TASK DESCRIPTION
Please retype the data below in full.

--

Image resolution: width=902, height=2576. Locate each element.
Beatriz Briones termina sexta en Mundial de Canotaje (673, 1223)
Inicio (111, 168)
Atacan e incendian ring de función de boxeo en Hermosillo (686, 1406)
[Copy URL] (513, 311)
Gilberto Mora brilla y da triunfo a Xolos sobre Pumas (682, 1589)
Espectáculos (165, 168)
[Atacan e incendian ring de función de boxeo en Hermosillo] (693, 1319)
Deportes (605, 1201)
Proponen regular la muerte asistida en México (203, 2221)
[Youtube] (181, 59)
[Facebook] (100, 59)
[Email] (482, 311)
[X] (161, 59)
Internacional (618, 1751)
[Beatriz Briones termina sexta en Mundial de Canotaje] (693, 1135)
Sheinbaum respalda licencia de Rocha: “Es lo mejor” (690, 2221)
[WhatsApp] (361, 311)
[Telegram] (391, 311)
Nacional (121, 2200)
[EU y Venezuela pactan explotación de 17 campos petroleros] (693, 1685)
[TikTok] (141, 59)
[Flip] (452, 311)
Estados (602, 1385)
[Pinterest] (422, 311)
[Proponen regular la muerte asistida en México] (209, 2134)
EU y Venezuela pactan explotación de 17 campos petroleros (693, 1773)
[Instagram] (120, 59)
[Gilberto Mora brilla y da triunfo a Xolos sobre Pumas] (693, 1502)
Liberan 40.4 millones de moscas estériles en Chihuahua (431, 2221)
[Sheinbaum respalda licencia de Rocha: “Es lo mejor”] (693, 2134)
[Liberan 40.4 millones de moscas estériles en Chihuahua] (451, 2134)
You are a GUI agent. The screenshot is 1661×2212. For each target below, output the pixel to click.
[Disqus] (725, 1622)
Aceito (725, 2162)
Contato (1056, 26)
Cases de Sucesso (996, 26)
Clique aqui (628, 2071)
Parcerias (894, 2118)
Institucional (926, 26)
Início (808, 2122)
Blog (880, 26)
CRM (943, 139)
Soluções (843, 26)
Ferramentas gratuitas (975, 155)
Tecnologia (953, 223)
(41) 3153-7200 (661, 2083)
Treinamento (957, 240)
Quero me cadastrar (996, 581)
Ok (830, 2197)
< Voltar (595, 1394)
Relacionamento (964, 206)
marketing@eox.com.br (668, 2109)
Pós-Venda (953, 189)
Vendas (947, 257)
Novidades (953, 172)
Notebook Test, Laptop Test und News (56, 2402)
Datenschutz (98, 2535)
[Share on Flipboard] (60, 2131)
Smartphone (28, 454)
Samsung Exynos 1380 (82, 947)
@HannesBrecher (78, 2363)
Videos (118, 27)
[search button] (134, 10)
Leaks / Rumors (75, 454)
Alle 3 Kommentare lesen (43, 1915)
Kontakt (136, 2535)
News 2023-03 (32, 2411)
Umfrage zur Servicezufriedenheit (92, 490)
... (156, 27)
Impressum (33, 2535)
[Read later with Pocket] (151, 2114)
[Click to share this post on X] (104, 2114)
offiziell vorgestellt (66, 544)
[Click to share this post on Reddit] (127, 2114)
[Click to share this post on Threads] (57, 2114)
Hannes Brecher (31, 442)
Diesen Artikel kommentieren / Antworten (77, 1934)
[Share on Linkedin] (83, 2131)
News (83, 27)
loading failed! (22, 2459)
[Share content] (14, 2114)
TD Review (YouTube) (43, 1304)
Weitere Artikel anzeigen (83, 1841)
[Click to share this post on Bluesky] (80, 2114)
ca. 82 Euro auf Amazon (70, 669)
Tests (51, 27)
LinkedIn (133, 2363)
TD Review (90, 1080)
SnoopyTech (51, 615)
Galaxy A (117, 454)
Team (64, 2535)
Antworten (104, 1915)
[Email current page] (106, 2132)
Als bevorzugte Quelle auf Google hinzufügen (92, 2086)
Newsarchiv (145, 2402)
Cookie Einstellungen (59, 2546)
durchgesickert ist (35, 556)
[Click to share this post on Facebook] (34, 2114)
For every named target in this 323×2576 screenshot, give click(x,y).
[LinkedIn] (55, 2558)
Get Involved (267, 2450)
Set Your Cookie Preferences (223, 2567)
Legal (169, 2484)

--

RESULT BELOW
Image resolution: width=902, height=2576. Locate each element.
Beatriz Briones termina sexta en Mundial de Canotaje (673, 1223)
Inicio (111, 168)
Atacan e incendian ring de función de boxeo en Hermosillo (686, 1406)
[Copy URL] (513, 311)
Gilberto Mora brilla y da triunfo a Xolos sobre Pumas (682, 1589)
Espectáculos (165, 168)
[Atacan e incendian ring de función de boxeo en Hermosillo] (693, 1319)
Deportes (605, 1201)
Proponen regular la muerte asistida en México (203, 2221)
[Youtube] (181, 59)
[Facebook] (100, 59)
[Email] (482, 311)
[X] (161, 59)
Internacional (618, 1751)
[Beatriz Briones termina sexta en Mundial de Canotaje] (693, 1135)
Sheinbaum respalda licencia de Rocha: “Es lo mejor” (690, 2221)
[WhatsApp] (361, 311)
[Telegram] (391, 311)
Nacional (121, 2200)
[EU y Venezuela pactan explotación de 17 campos petroleros] (693, 1685)
[TikTok] (141, 59)
[Flip] (452, 311)
Estados (602, 1385)
[Pinterest] (422, 311)
[Proponen regular la muerte asistida en México] (209, 2134)
EU y Venezuela pactan explotación de 17 campos petroleros (693, 1773)
[Instagram] (120, 59)
[Gilberto Mora brilla y da triunfo a Xolos sobre Pumas] (693, 1502)
Liberan 40.4 millones de moscas estériles en Chihuahua (431, 2221)
[Sheinbaum respalda licencia de Rocha: “Es lo mejor”] (693, 2134)
[Liberan 40.4 millones de moscas estériles en Chihuahua] (451, 2134)
You are a GUI agent. The screenshot is 1661×2212. For each target below, output the pixel to click.
[Disqus] (725, 1622)
Aceito (725, 2162)
Contato (1056, 26)
Cases de Sucesso (996, 26)
Clique aqui (628, 2071)
Parcerias (894, 2118)
Institucional (926, 26)
Início (808, 2122)
Blog (880, 26)
CRM (943, 139)
Soluções (843, 26)
Ferramentas gratuitas (975, 155)
Tecnologia (953, 223)
(41) 3153-7200 (661, 2083)
Treinamento (957, 240)
Quero me cadastrar (996, 581)
Ok (830, 2197)
< Voltar (595, 1394)
Relacionamento (964, 206)
marketing@eox.com.br (668, 2109)
Pós-Venda (953, 189)
Vendas (947, 257)
Novidades (953, 172)
Notebook Test, Laptop Test und News (56, 2402)
Datenschutz (98, 2535)
[Share on Flipboard] (60, 2131)
Smartphone (28, 454)
Samsung Exynos 1380 (82, 947)
@HannesBrecher (78, 2363)
Videos (118, 27)
[search button] (134, 10)
Leaks / Rumors (75, 454)
Alle 3 Kommentare lesen (43, 1915)
Kontakt (136, 2535)
News 2023-03 (32, 2411)
Umfrage zur Servicezufriedenheit (92, 490)
... (156, 27)
Impressum (33, 2535)
[Read later with Pocket] (151, 2114)
[Click to share this post on X] (104, 2114)
offiziell vorgestellt (66, 544)
[Click to share this post on Reddit] (127, 2114)
[Click to share this post on Threads] (57, 2114)
Hannes Brecher (31, 442)
Diesen Artikel kommentieren / Antworten (77, 1934)
[Share on Linkedin] (83, 2131)
News (83, 27)
loading failed! (22, 2459)
[Share content] (14, 2114)
TD Review (YouTube) (43, 1304)
Weitere Artikel anzeigen (83, 1841)
[Click to share this post on Bluesky] (80, 2114)
ca. 82 Euro auf Amazon (70, 669)
Tests (51, 27)
LinkedIn (133, 2363)
TD Review (90, 1080)
SnoopyTech (51, 615)
Galaxy A (117, 454)
Team (64, 2535)
Antworten (104, 1915)
[Email current page] (106, 2132)
Als bevorzugte Quelle auf Google hinzufügen (92, 2086)
Newsarchiv (145, 2402)
Cookie Einstellungen (59, 2546)
durchgesickert ist (35, 556)
[Click to share this post on Facebook] (34, 2114)
For every named target in this 323×2576 screenshot, give click(x,y).
[LinkedIn] (55, 2558)
Get Involved (267, 2450)
Set Your Cookie Preferences (223, 2567)
Legal (169, 2484)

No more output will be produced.